In principle: The illuminance ratio of sunlight to starlight is 1 billion to 1. Human vision spans the whole range, a spread far better than any camera’s.
In practice: Use split neutral-density filters in sunshine and high-dynamic range photography at night to make your pictures look more like your actual experience of the scene.

In principle: Does the eye care whether a photo is black-and-white or color when it comes to where it fixates? No. More important is contrast and whether an object creates a “hotspot” for the eye.
In practice: When shooting b&w, make sure you have enough contrast to keep viewers’ attention where you want it. And don’t forget those all-important lines and faces.

In principle: With a focal length of about 22mm and a field of view of almost 180 degrees at its extreme, our eyes are capable of f/3.5 at wide open. Then, only the 2 degrees in the center of the retina, an area called the fovea, is sharp.
In practice: This may be why shallow depth of field is so visually appealing. So use it to draw attention straight to your subject. Extreme depth or shallowness can also introduce an element of surprise to your photo.

In principle: Looking at a 120-degree field of view, the eye’s resolution is equivalent to about 576 megapixels.
In practice: When we view pictures, our brains can identify and make associations with a range of blurry and indistinct elements, essentially filling in the blanks.

In principle: Researchers studied 225 paintings going back three centuries and found that 75 percent depicted the illumination source above and to the left. Human testing confirmed that, in the absence of clues, the brain of right-handers infers illumination from above left, while southpaws see the light coming from above right.
In practice: If it worked for Vermeer, it’ll work for you.

In principle: We’re drawn to faces. Our eyes and brain evolved to assess almost instantaneously whether we are seeing a predator, prey, or mate.
In practice: Shoot more portraits!
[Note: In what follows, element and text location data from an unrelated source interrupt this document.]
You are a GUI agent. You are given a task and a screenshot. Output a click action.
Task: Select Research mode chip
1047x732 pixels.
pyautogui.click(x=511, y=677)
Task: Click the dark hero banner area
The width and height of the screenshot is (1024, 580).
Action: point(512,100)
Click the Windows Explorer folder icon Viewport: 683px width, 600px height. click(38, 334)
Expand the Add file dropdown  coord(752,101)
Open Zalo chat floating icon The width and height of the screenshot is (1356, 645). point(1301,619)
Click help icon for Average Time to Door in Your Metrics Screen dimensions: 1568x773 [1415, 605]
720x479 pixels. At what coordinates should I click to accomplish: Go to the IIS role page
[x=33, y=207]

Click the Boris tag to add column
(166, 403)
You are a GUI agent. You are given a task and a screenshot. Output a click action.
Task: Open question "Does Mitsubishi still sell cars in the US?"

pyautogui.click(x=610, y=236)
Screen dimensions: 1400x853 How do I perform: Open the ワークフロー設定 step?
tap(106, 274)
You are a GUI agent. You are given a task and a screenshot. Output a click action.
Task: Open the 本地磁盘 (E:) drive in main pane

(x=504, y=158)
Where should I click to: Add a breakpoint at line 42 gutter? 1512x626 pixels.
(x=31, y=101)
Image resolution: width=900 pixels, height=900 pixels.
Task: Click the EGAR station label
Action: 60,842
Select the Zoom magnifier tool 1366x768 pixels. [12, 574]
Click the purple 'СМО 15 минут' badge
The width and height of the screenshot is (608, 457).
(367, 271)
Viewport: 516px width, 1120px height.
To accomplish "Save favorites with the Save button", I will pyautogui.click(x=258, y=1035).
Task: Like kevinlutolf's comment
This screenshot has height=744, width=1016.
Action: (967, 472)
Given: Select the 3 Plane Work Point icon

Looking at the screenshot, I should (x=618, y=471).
Perhaps the ultimate eye-pleasing photo would include scan lines that link a tiger attacking an ibex to an attractive person looking on. (Good luck with that.)

In principle: Surprise is the strongest known attractor of human attention. The Bayesian Theory of Surprise provides a mathematical framework for quantifying the degree of incompatible data in an image. The scientific definition of surprise? A relationship between objects that changes your beliefs about the world.
In practice: Depict the unexpected, whether you stumble across it
(a good reason always to have a camera with you) or set it up.